Hat der Unternehmer in der Absicht einer zum Vorsteuerabzug berechtigenden Nutzung ein Wirtschaftsgut hergestellt und kann er die beabsichtigte Nutzung wegen einer von seinem Willen unabhängigen Erfolglosigkeit nicht dauerhaft verwirklichen, würde das sich hieraus ergebende Fehlen jeglicher Nutzung und jeglicher Verwendungsabsicht keine Änderung der Verhältnisse bewirken, die zu einer Vorsteuerberichtigung führt.
3. Zur Entscheidungserheblichkeit der Vorlagefrage
Die bereits in den Streitjahren bestehende Schließung des Betriebs der Cafeteria beruhte nach den für den erkennenden Senat bindenden Feststellungen des FG (§ 118 Abs. 2 der Finanzgerichtsordnung --FGO--) auf der fehlenden wirtschaftlichen Rentabilität und damit auf der Erfolglosigkeit der Klägerin, die für sich genommen keine Änderung der Verhältnisse begründete.

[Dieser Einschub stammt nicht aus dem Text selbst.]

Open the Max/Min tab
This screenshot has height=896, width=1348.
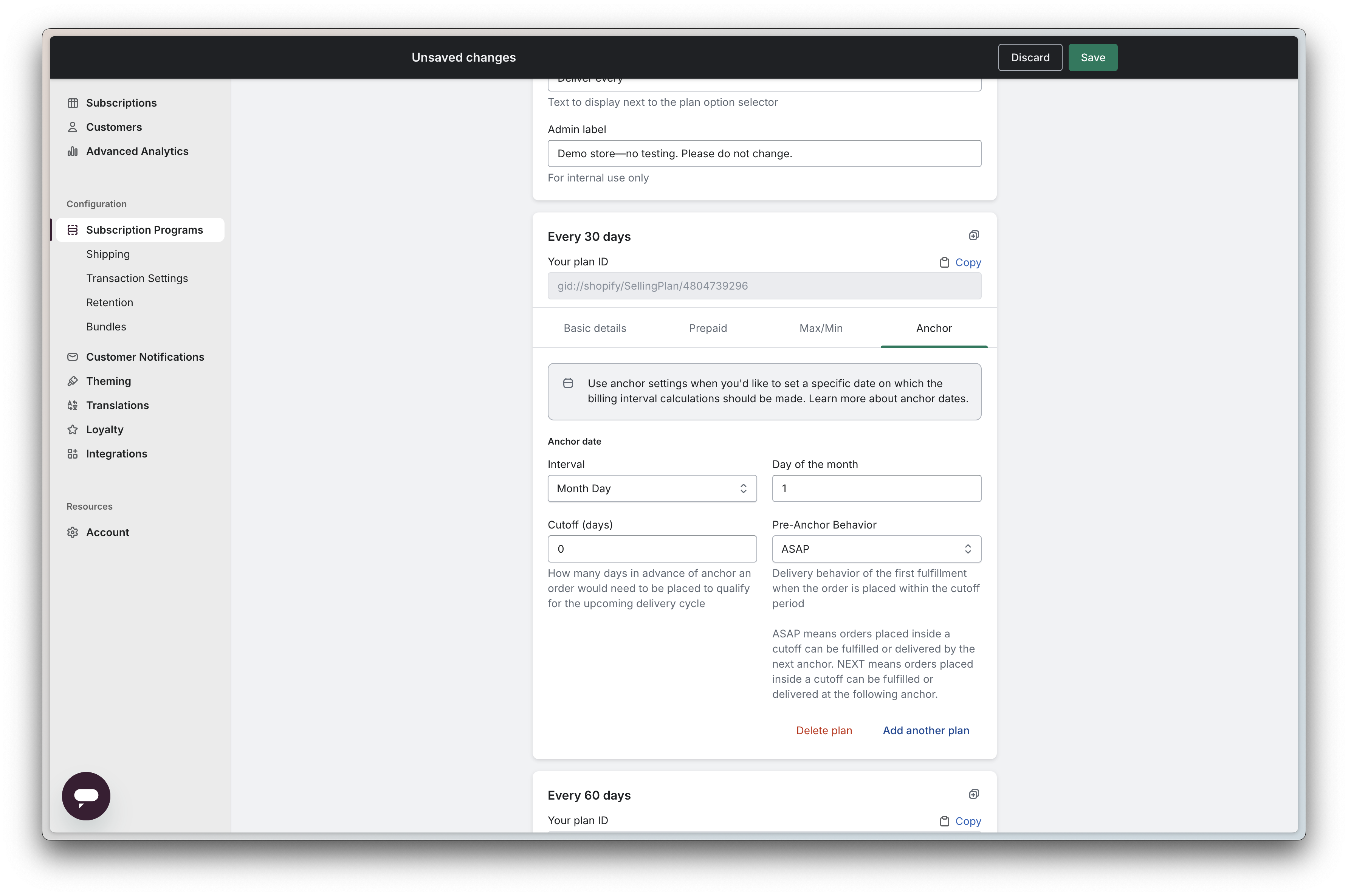click(x=821, y=328)
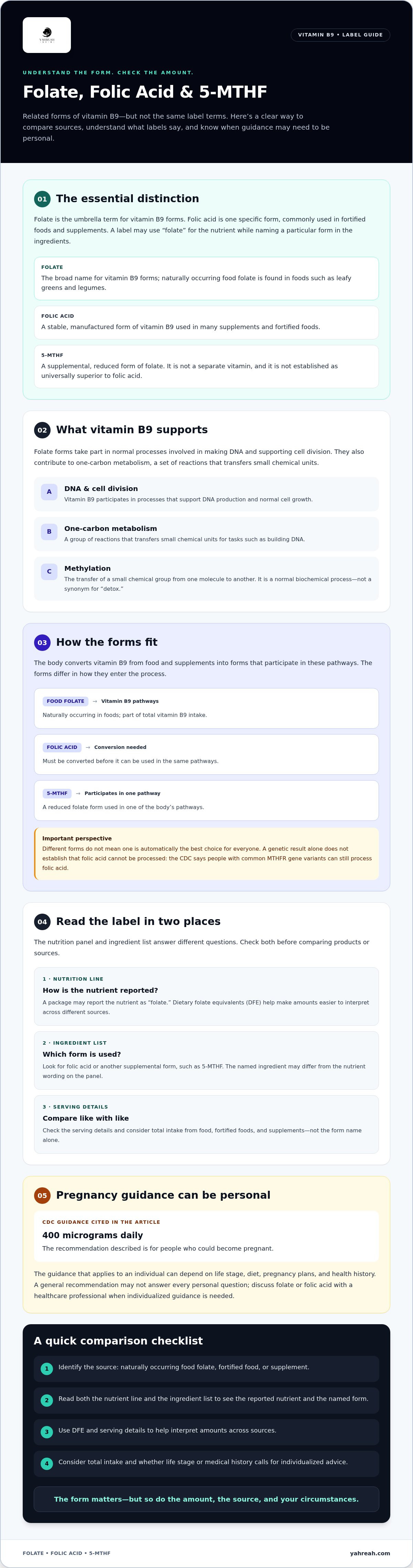Select the letter B one-carbon metabolism icon
Screen dimensions: 413x1568
pos(49,532)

Die Schließung des Betriebs der Cafeteria führte nicht dazu, dass eine ausschließlich steuerfreie Nutzung durch die Heimbewohner vorlag. Denn durch die Betriebsschließung hat sich der Umfang der steuerfreien Verwendung durch die Heimbewohner nicht geändert. Diese blieb vielmehr unter Berücksichtigung der Umstände, die nach dem vom FG in Bezug genommenen Prüfungsvermerk zur Annahme einer steuerfreien Mitverwendung führten, unverändert. Die Nutzung für den steuerpflichtigen Betrieb der Cafeteria entfiel ersatzlos, ohne dass an die Stelle dieser bisherigen Verwendung eine erhöhte Nutzung durch die Heimbewohner trat. Somit lag neben der unveränderten Nutzung durch die Heimbewohner statt des früheren Betriebs der Cafeteria ein nunmehr brachliegender Betrieb mit insoweit ungenutzten Räumlichkeiten vor. Es könnte rechtsfehlerhaft sein, die so unterbleibende Nutzung dahingehend zu deuten, dass nunmehr eine ausschließliche Nutzung für steuerfreie Zwecke vorliegt.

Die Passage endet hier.